Monday, February 27, 2012

Monday Poems: "Water Picture" -- by May Swenson

In the pond in the park 
all things are doubled:
Long buildings hang and 
wriggle gently. Chimneys 
are bent legs bouncing 
on clouds below. A flag 
wags like a fishhook 
down there in the sky.

The arched stone bridge 
is an eye, with underlid 
in the water. In its lens 
dip crinkled heads with hats 
that don't fall off. Dogs go by, 
barking on their backs. 
A baby, taken to feed the 
ducks, dangles upside-down, 
a pink balloon for a buoy.

Treetops deploy a haze of 
cherry bloom for roots, 
where birds coast belly-up 
in the glass bowl of a hill; 
from its bottom a bunch 
of peanut-munching children 
is suspended by their 
sneakers, waveringly.

A swan, with twin necks 
forming the figure 3, 
steers between two dimpled 
towers doubled. Fondly 
hissing, she kisses herself, 
and all the scene is troubled:
water-windows splinter, 
tree-limbs tangle, the bridge 
folds like a fan.
 
*     *     *    *     *
May Swenson, born in Logan, Utah, is considered by some critics to be one of the most important poets of the 20th century. Her work has been recognized with fellowships from the Guggenheim, Ford, Rockefeller, and MacArthur Foundations, as well as a National Endowment for the Arts grant.
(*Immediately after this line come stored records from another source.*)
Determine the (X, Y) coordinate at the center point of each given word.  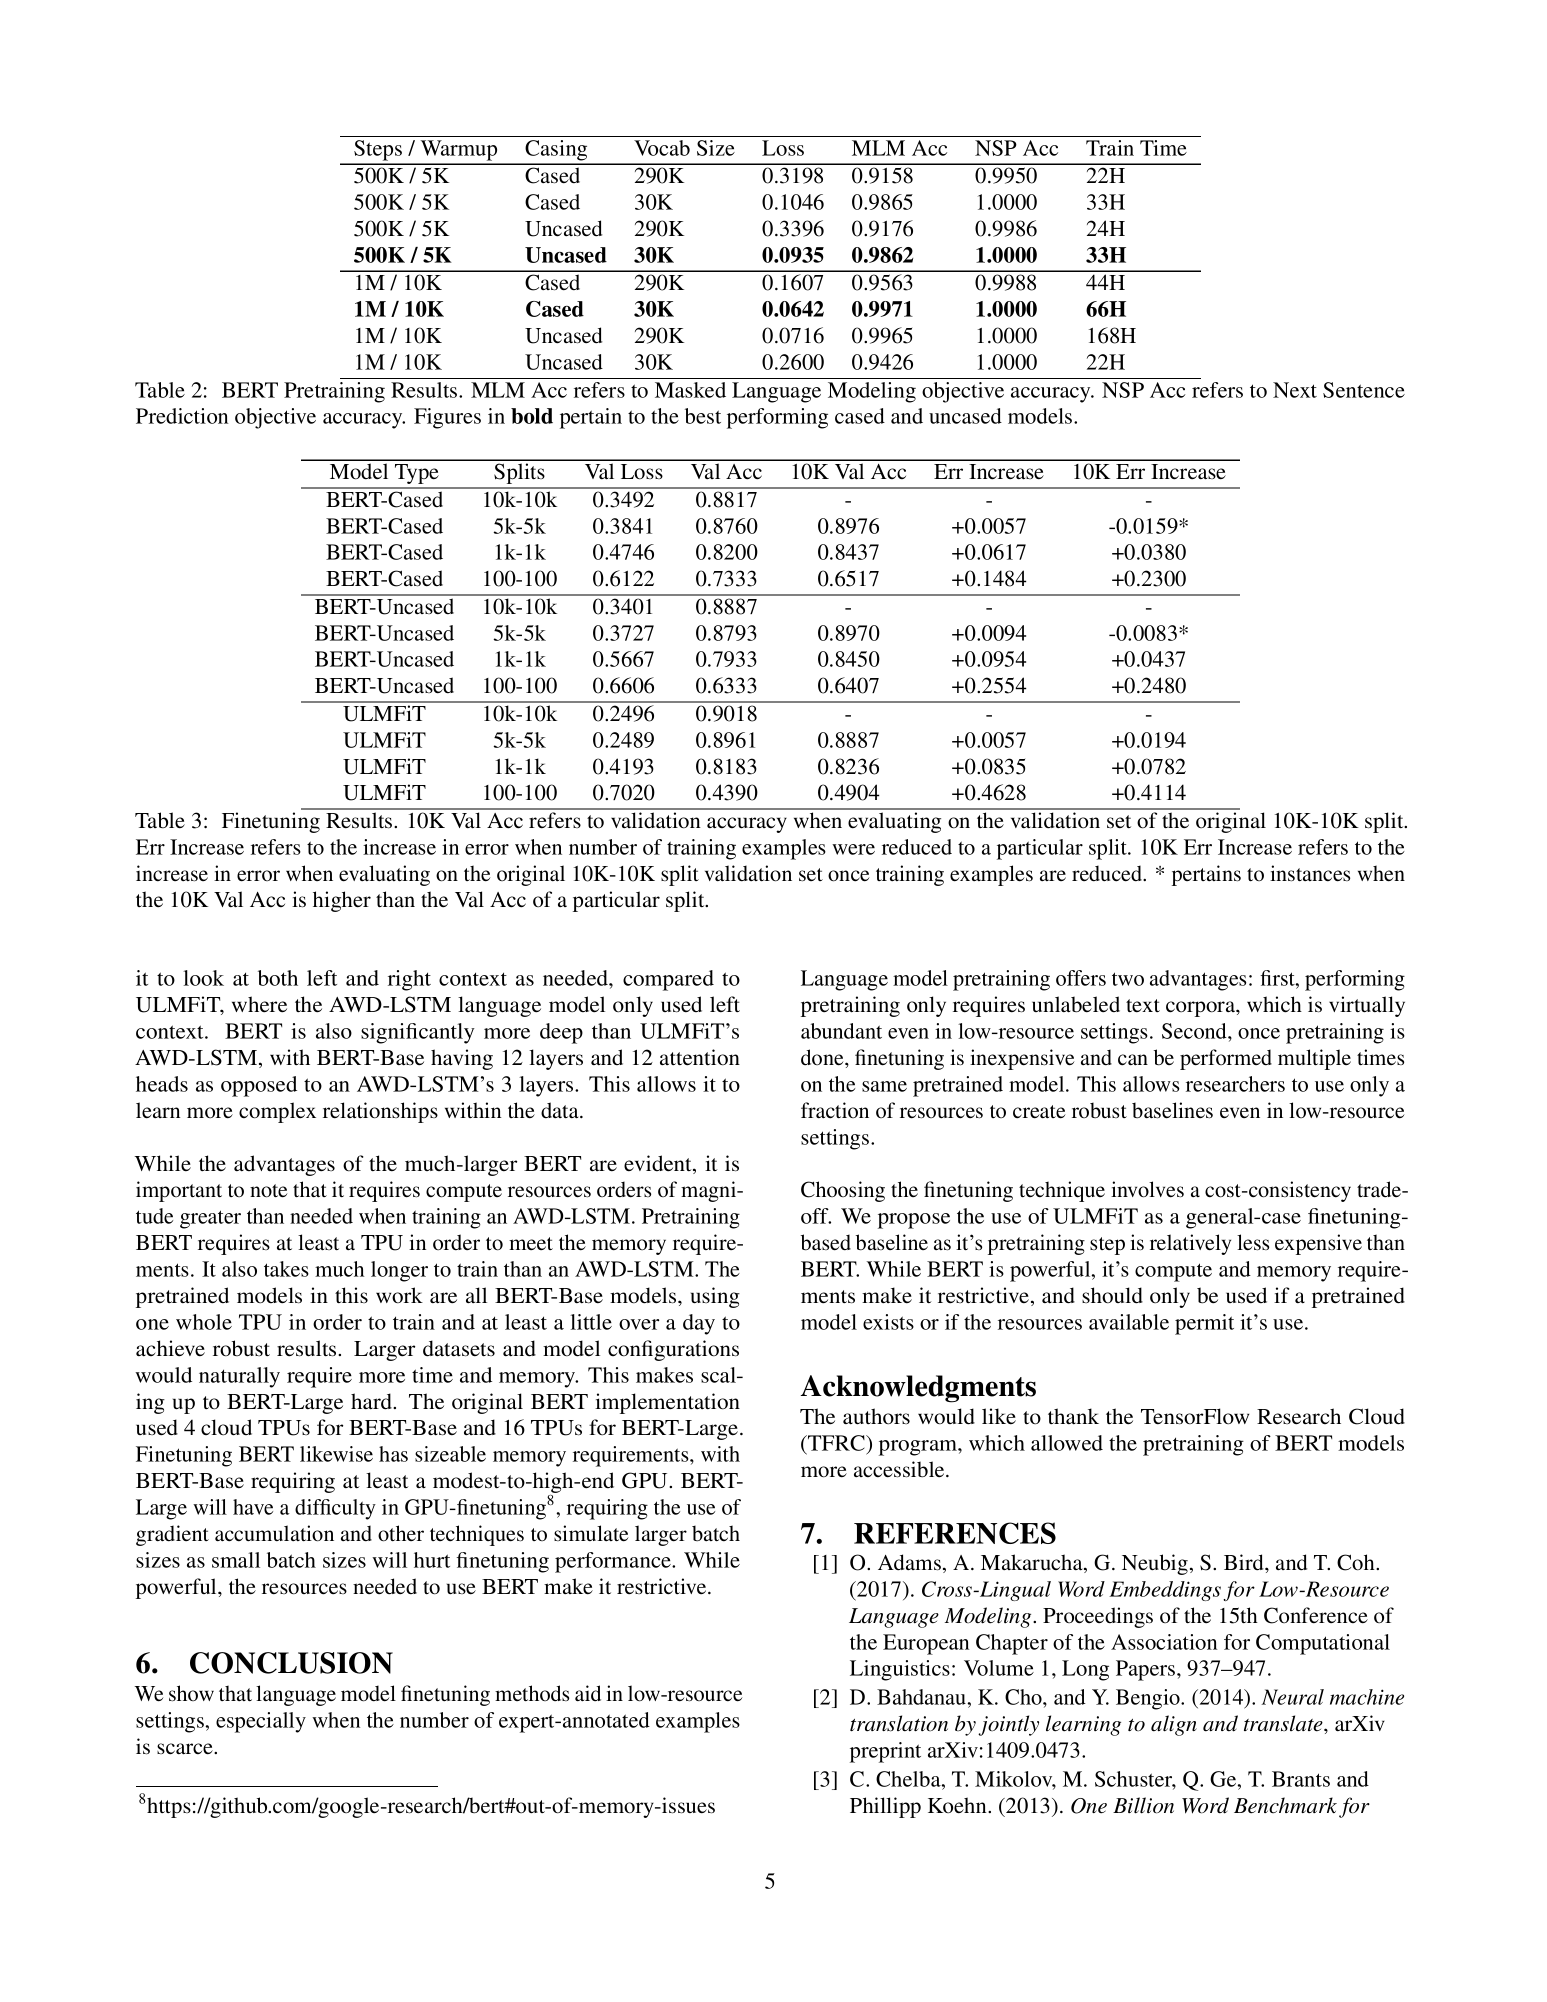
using (715, 1297)
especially (261, 1722)
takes (286, 1269)
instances (1310, 873)
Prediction (182, 416)
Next (1295, 390)
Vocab (662, 148)
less (1253, 1242)
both (278, 978)
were (853, 849)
She received the Shelley Memorial Award from the Poetry Society of America, the Bollingen Prize from Yale University, and an Award in Literature from the National Institute of Arts and Letters. 
Swenson produced a dozen books of poetry over the course of her career, which spanned five decades. They include Another Animal (1954), To Mix with Time: New and Selected Poems (1963), Iconographs (1970), and Nature: Poems Old and New (2000). She taught poetry at Bryn Mawr, the University of North Carolina, the University of California at RiversidePurdue University and Utah State University. And she served as a Chancellor of the Academy of American Poets from 1980 until her death in 1989.